Op basis van een onderzoeksrapport van het RIVM  heeft het ministerie van IenW Infrastructuur en Waterstaat (Infrastructuur en Waterstaat) kosteneffectiviteitsranges(PDF) afgeleid om de kosteneffectiviteit van maatregelen te beoordelen in het kader van de minimalisatieverplichting. Hiermee kan de vergunningverlener beoordelen of minimalisatiemaatregelen om de uitstoot van ZZS naar de lucht te verlagen kosteneffectief zijn. Deze methode kan worden gebruikt bij de afweging van maatregelen, zie hiervoor de IPLO website.

Recent heeft het RIVM in opdracht van IenW een verkenning uitgevoerd naar cumulatie van ZZS bij lozingen en emissies. Vaak stoten bedrijven mengsels van verschillende stoffen tegelijkertijd uit. De kans dat een mengsel schadelijke effecten heeft, kan groter zijn dan de effecten van één stof. Hoe groot die kans is, hangt af van de samenstelling, de concentraties en de schadelijkheid van de stoffen. Het effect van een mengsel wordt nu nauwelijks meegenomen bij de vergunningverlening, zo blijkt uit een verkenning. Het RIVM heeft onder andere methoden ontwikkeld om de effecten van stoffenmengsels voor mens en milieu te kunnen inschatten bij de vergunningverlening. Opvolging van dit onderzoek vindt plaats binnen het Impulsprogramma chemische stoffen van IenW.

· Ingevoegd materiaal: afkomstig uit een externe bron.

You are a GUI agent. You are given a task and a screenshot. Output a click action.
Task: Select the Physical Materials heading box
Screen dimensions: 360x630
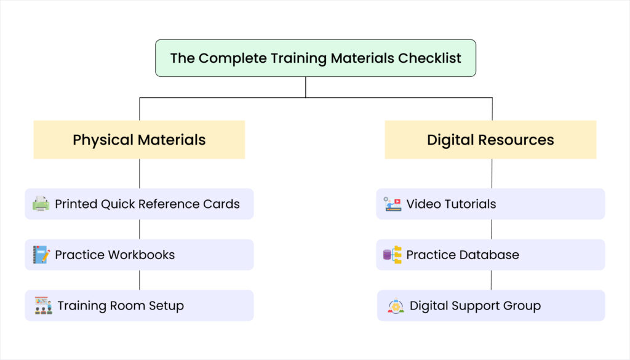[139, 140]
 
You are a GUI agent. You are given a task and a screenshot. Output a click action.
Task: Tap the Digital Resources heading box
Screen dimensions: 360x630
[490, 140]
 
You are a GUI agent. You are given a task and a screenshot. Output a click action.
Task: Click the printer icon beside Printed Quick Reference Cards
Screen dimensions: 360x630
[41, 204]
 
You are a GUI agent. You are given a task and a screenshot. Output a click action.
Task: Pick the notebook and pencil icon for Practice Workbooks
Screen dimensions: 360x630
[41, 255]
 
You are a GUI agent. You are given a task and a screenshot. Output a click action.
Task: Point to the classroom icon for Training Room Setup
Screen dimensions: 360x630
[43, 305]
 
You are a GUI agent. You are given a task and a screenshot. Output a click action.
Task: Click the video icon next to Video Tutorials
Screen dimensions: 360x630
[393, 204]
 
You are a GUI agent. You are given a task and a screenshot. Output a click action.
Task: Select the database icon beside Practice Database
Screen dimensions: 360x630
[393, 255]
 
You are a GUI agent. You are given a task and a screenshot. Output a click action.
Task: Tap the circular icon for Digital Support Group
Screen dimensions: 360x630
[396, 306]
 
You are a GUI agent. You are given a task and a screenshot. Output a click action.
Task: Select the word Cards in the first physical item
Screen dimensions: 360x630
[221, 204]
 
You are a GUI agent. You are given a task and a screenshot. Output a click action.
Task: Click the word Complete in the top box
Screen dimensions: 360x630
[229, 58]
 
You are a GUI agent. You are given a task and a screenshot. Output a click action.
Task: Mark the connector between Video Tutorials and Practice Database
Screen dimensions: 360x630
[491, 229]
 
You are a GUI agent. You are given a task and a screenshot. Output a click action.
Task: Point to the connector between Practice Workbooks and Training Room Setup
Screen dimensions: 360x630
[139, 280]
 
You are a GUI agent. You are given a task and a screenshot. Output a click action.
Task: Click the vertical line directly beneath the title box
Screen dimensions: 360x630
[306, 87]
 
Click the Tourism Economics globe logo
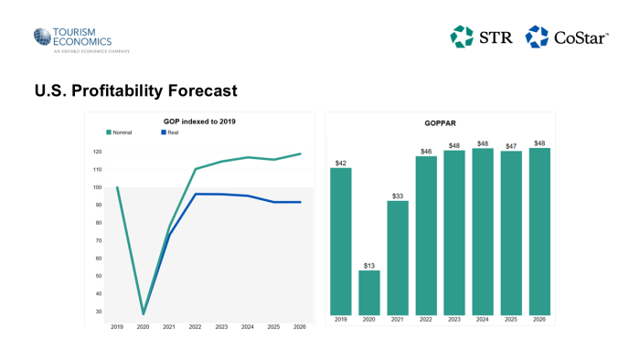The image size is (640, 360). [42, 37]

Het landelijke Kennisnetwerk ZZS

Bij de uitvoering van het ZZS beleid kunnen bij vergunningverleners, handhavers en toezichthouders vragen zijn. Om het uitwisselen van vragen, kennis en ervaringen mogelijk te maken faciliteert de overheid (RIVM, RWS en de omgevingsdiensten) het landelijke Kennisnetwerk ZZS. Dit is een netwerk voor en door medewerkers van bevoegde gezagen en andere overheidsorganisaties. Het Kennisnetwerk organiseert netwerkdagen, webinars en discussies om van elkaar te leren. Het Kennisnetwerk ZZS heeft een digitaal platform bij Omgevingsdienst.nl, alleen toegankelijk voor de overheid. Hierop vindt u aankondigingen van activiteiten en ontwikkelingen en een discussieforum. Om toegang te krijgen registreert u zich eerst op het Kennisnet van Omgevingsdienst.nl. Vervolgens kunt u zich aanmelden voor het Platform ZZS op de pagina Kennisplatforms.